The proposed construction and improvements of Route 202, section 700 that runs from Route 63 (Welsh Road) to its connection with Route 611 in Doylestown, has continued to meet with resistance from residents and traffic experts alike.
Jack A. Artale, now retired, spent almost his entire adult career in highway design and traffic engineering and now heads the Committee for an Alternative Route 202 Plan.
“This is an area of Central Bucks that is growing rapidly and PennDOT is short changing us,” Artale said.
Artale’s criticisms center around what he believes to be an unnecessary watering down of the project from the original proposed bypass to PennDOT’s new plan for a parkway.
“PennDOT’s parkway concept is a degraded form of a modern highway,” Artale wrote in a column in the Intelligencer last month. “Its substandard design is compromised of narrow lanes and shoulders, low design speed and the limitation of only two lanes for most of its length.”
“A policy was developed by an association of all 50 states.
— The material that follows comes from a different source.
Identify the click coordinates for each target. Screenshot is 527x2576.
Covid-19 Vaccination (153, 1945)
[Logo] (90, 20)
They agreed to have a national standard [for highway construction],” Artail said. “If you don’t follow this standard the federal government won’t give you any aid for the construction of the road because it doesn’t meet standards.”
The proposed parkway design provides 11 feet width for travel lanes and 5 feet width for shoulders, but the federal government standards require 12 feet width for travel lanes and 8 feet for shoulders.
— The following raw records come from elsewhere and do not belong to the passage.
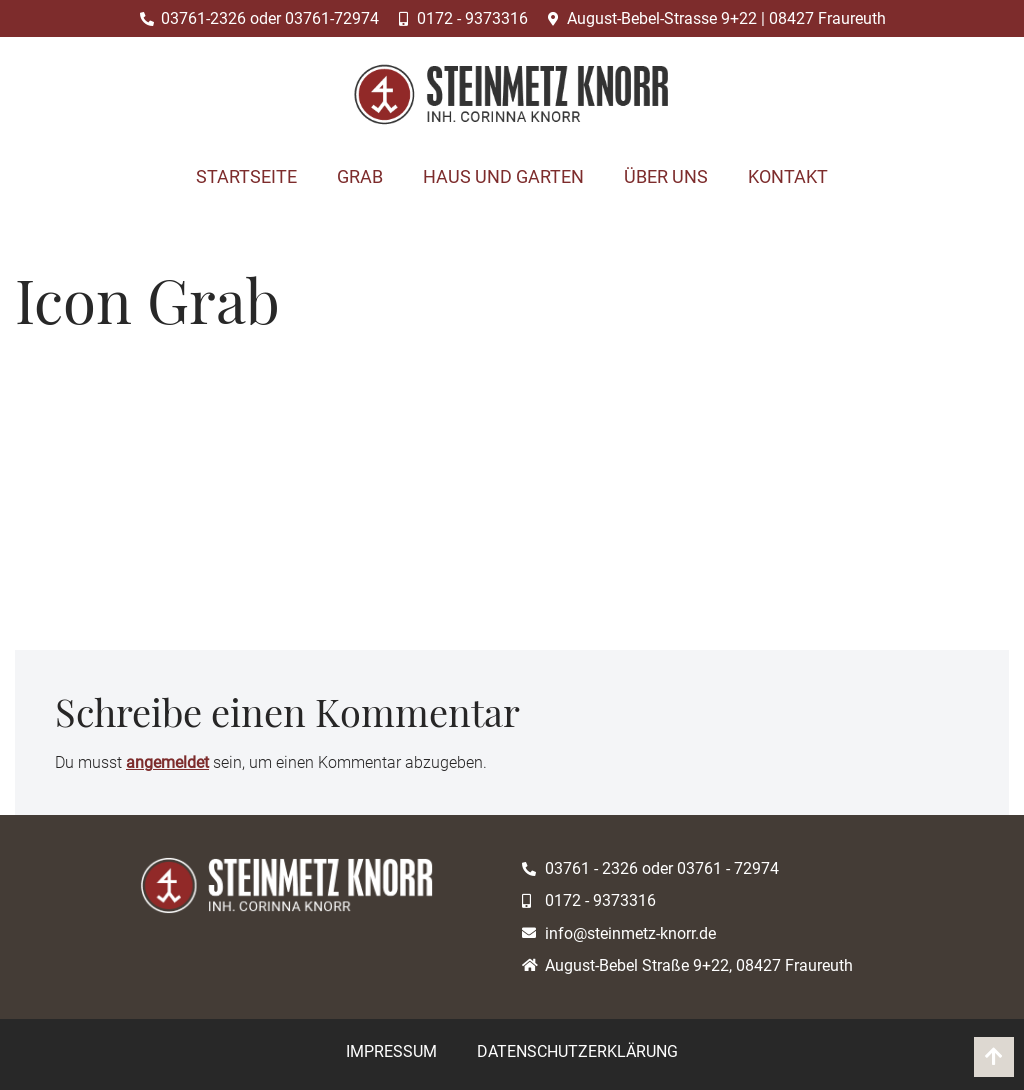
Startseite (246, 176)
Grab (360, 176)
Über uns (666, 176)
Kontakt (788, 176)
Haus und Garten (503, 176)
Artale who has access to traffic projections created by the independent Delaware Valley Regional Planning Commission, claims traffic will not be significantly alleviated in the long run.
“[According to the commissions projections,] by the year 2020 there will be as much traffic on the four lane construction as on the two lane.”
George Niblock is Chair of the Bucks County Economic Development Commission.
According to Niblock, the projected cost of the bypass was estimated at $465 million, of which 80 percent would be paid by the federal government leaving the state with an obligation to pay $93 million. The cost of the proposed parkway is now totaling $200 million.
“In addition to the $200 million to construct the parkway, the state must repay $83 million to the federal government because PennDOT has selected a roadway that the Federal Housing Administration determined… would not solve the congestion problems on existing route 202,” Niblock said.
Artale theorizes Buckingham is partially to blame since the town often opposes development and contributes heavily to Governor Rendell’s campaign.
Artale admits that highway construction does tend to lead to quick and undesirable development but insist this is not valid cause for slowing construction.
“Don’t put the blame on the highway, put the blame on towns that give into the temptation to upzone,” he said.
“[PenDOT] is arrogant. They aren’t beholden to anyone except the governor,” Artale said. “‘Take it or leave it’, that’s they’re response.”
“So much of this is hidden from view,” he said. “PennDOT is not candid.”
Originally Published in the Doylestown Patriot, November 2, 2006
Artale makes several suggestions to improve both road safety and to help alleviate the cost to the state.
“The design criteria indicate travel lanes of 12 feet width and shoulders of 8 feet. To save on cost, bridge overpasses could have shoulders of a reduced width,” Artail said. “Following highway standards, a design speed of 40 mph is unjustified. The original four-lane bypass was to have a design speed of 65 mph.”
Artale also suggest building the road in such a way as to create room for adding additional lanes with a concrete barrier for safety when more funds become available and alleviating local traffic by allowing more access points along the road.